Exclusionary zoning also applies to individual streets scattered throughout the city.

“I completely agree that Ottawa needs more housing,” the councilman said. Laura Dudas, who was re-elected this week in the new Orléans West-lnnes district.

“However, I believe it is paramount that we always respect [the] existing character of our neighbourhoods, particularly our long-established neighbourhoods, of which much of Ottawa is comprised.

It is essential that we always respect [the] existing character of our neighborhoods.– Advice. Laura Dudas

She said she’s concerned that streets in some older neighborhoods are too narrow to accommodate more density, which will cause problems around where residents pile up snow in the winter or park their cars if it’s there are no spaces provided in multi-unit residences.

She also worries that there appears to be little plan – or money – in provincial rules to provide additional infrastructure and amenities like parks.

She told CBC that it’s not necessarily that communities don’t want more density, but that they want it done right.

“It needs to be more surgical. It needs to be more thoughtful. It can’t just be carte blanche, let’s step it all up.”

Like many city officials, Dudas is still absorbing the details of the province’s vast housing bill. She fears, among other things, that it will destroy the character of many older parts of the city. (Francis Ferland/CBC)

She’s also concerned about the province’s plan to not allow any councilors or communities to participate in the site plan process — the final stage of an application — for developments under 10 units.

“At the end of the day, the province has a set goal, it has a program and good or bad, it will not be based on the characteristics of a community. [or] history,” Dudas said.

“It’s going to be mandated based on this legislation, which I don’t think is the right way to go. There’s an element of community consultation and input that is absolutely essential.”

Timing of new bill seems political

That the province announced the details of its new housing legislation the day after the municipal election was probably no coincidence.

“I have to imagine that the provincial government was looking to not make this an election issue and see a number of people elected to municipal councils in Ontario who would oppose these measures,” said the MP for Kitchissippi. Jeff Leiper, whose neighborhood has seen more intensification than any other in the city.
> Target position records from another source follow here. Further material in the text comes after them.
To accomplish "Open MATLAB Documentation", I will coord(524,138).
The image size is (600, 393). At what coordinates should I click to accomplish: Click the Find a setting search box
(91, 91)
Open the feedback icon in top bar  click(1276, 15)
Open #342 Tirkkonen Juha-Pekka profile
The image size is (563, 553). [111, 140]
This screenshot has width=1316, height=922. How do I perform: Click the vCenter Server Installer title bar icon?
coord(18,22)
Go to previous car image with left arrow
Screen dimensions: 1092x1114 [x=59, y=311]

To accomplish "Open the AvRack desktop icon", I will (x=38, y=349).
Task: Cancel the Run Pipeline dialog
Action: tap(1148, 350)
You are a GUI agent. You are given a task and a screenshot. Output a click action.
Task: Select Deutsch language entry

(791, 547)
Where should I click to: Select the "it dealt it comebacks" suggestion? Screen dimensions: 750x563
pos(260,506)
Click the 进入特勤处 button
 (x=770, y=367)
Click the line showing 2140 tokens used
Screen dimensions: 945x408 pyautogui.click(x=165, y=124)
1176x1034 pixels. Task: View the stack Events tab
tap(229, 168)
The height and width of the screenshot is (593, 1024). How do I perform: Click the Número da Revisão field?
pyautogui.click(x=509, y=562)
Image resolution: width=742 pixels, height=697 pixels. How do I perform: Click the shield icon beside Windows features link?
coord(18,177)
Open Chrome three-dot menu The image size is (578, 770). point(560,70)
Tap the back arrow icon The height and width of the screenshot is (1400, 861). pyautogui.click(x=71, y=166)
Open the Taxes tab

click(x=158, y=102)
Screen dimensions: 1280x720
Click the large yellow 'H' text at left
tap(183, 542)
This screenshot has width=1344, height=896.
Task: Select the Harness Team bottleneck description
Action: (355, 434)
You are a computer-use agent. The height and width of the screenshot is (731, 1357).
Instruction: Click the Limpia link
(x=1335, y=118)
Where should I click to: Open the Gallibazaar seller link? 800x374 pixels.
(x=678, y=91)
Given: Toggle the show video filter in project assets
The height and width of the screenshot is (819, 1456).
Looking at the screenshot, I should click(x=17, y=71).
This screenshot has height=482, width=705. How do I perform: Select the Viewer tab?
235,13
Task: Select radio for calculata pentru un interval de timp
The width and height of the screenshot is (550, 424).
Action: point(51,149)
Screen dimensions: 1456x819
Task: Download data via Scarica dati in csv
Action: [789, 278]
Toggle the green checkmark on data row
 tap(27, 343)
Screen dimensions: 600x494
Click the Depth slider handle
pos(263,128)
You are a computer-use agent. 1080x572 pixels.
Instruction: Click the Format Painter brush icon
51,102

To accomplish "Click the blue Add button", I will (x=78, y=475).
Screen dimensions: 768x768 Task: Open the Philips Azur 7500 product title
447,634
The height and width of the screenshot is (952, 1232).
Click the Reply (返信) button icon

During the election campaign, a number of candidates, including mayor-elect Mark Sutcliffe, said they were against removing exclusive zoning for single-family homes.

Now the province is taking that decision out of the hands of council.

A man in a purple shirt talks to a reporter on a sunny day.
Sutcliffe said during the campaign that he was not in favor of removing zoning that protects single-family homes. The day after the election, the province introduced legislation to do just that. (Mateo Garcia-Tremblay/CBC)

Sutcliffe said CBC Ottawa News at 6 a.m. host Omar Debaghi-Pacheco that he is still considering the new legislation, which appears to have blindsided the city’s newly elected officials who were mostly focused on collecting their campaign signs on Tuesday, without delving into any legislation complex.

(It should also be noted that the province’s housing target for Ottawa over the next decade is 50% higher than Sutcliffe’s, which promised to build 100,000 new homes in 10 years. The province did not specify what, if any, consequences a city would face if it does not meet its new home threshold.)

How are we going to allow three units on a lot while presumably leaving room for trees?– Advice. Jeff Leiper

Leiper has long acknowledged that zoning for single-family homes is on the way out, but worries that the province’s plans don’t account for the extra roads, pipes and services that will be needed with the added density.

And he says it’s unclear exactly what role the city council will play in the development process, given the new housing bill.

“How are we going to allow three units on a piece of land while presumably preserving room for trees? Leiper asked.

“How are we going to allow three units on one lot while still providing private amenity space? There are a lot of question marks, but at this point in analyzing everyone today, I think cities are going to look different in parts of town that have looked the same for a very long time.”